Problem to work on: In the records that follow, find the line with "You are a computer-use"; from there, retype every line exactly through the line with "Instruction: Enable the", which also belongs to the answer.

Provided material:
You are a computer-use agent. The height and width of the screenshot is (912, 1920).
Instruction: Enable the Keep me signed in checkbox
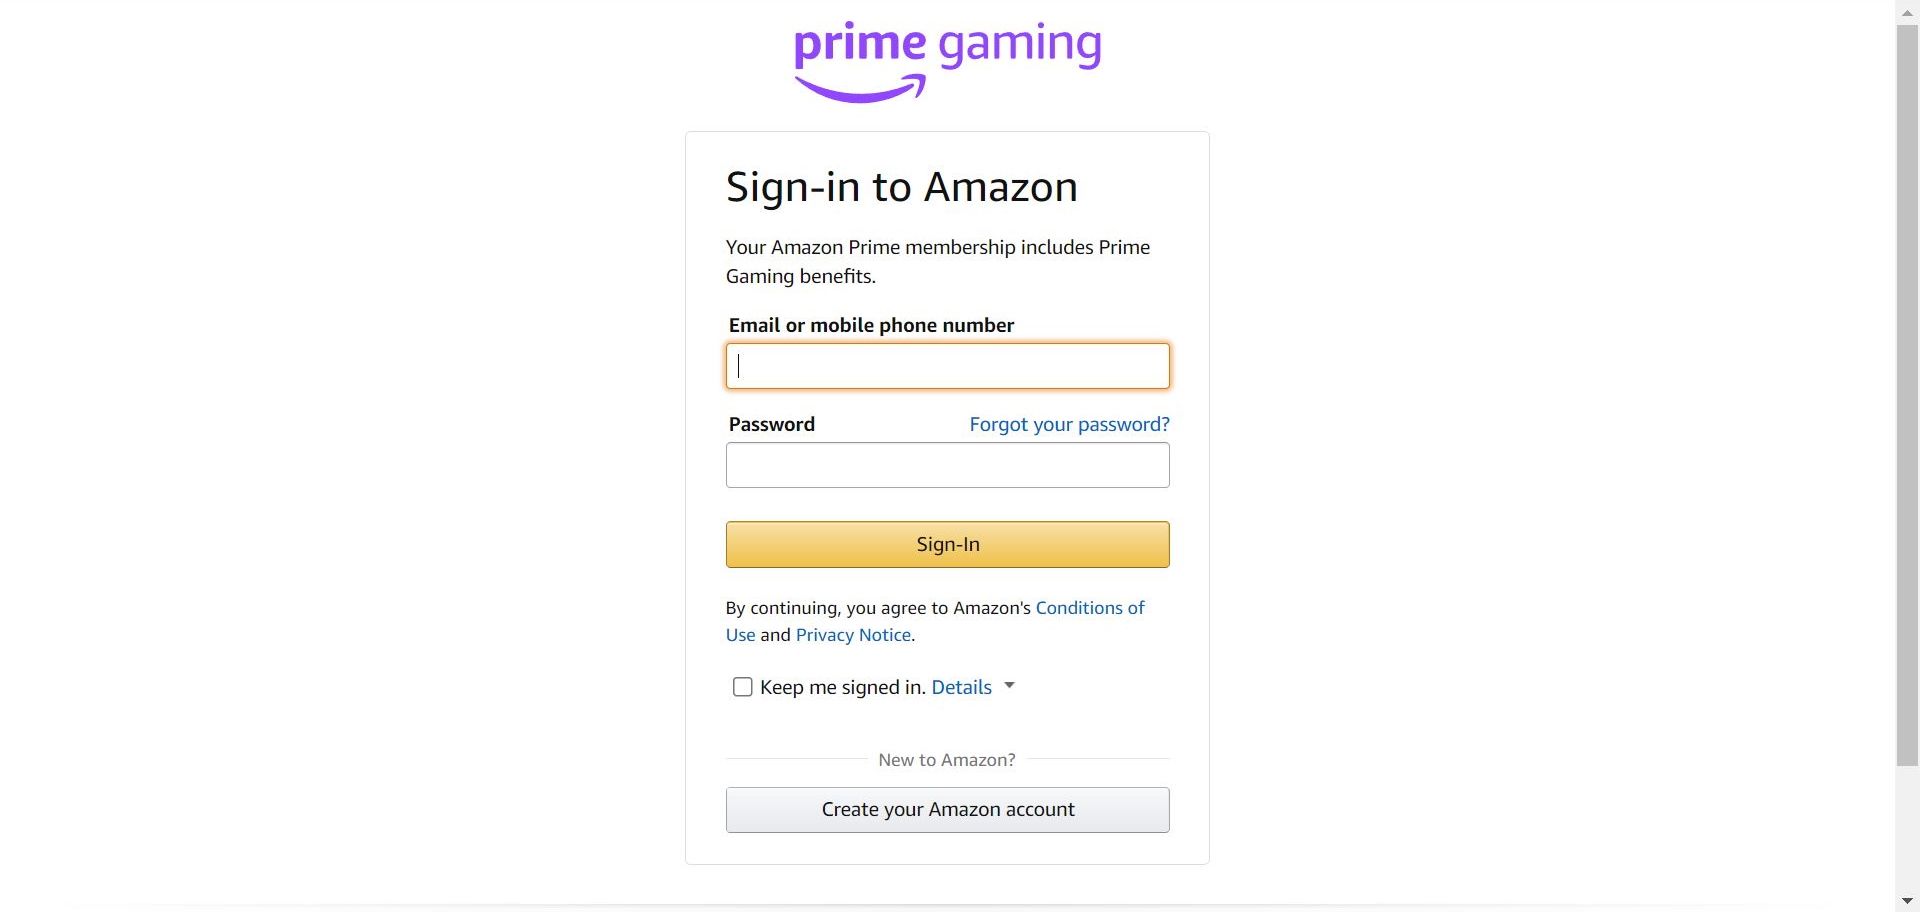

* * *

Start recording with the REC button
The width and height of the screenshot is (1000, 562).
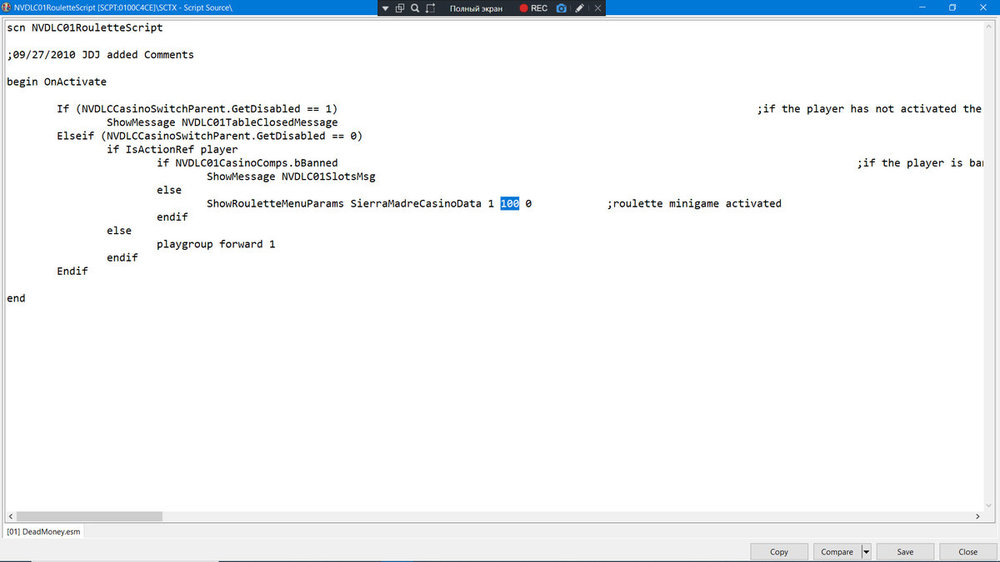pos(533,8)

Expected output:
You are a computer-use agent. The height and width of the screenshot is (912, 1920).
Instruction: Enable the Keep me signed in checkbox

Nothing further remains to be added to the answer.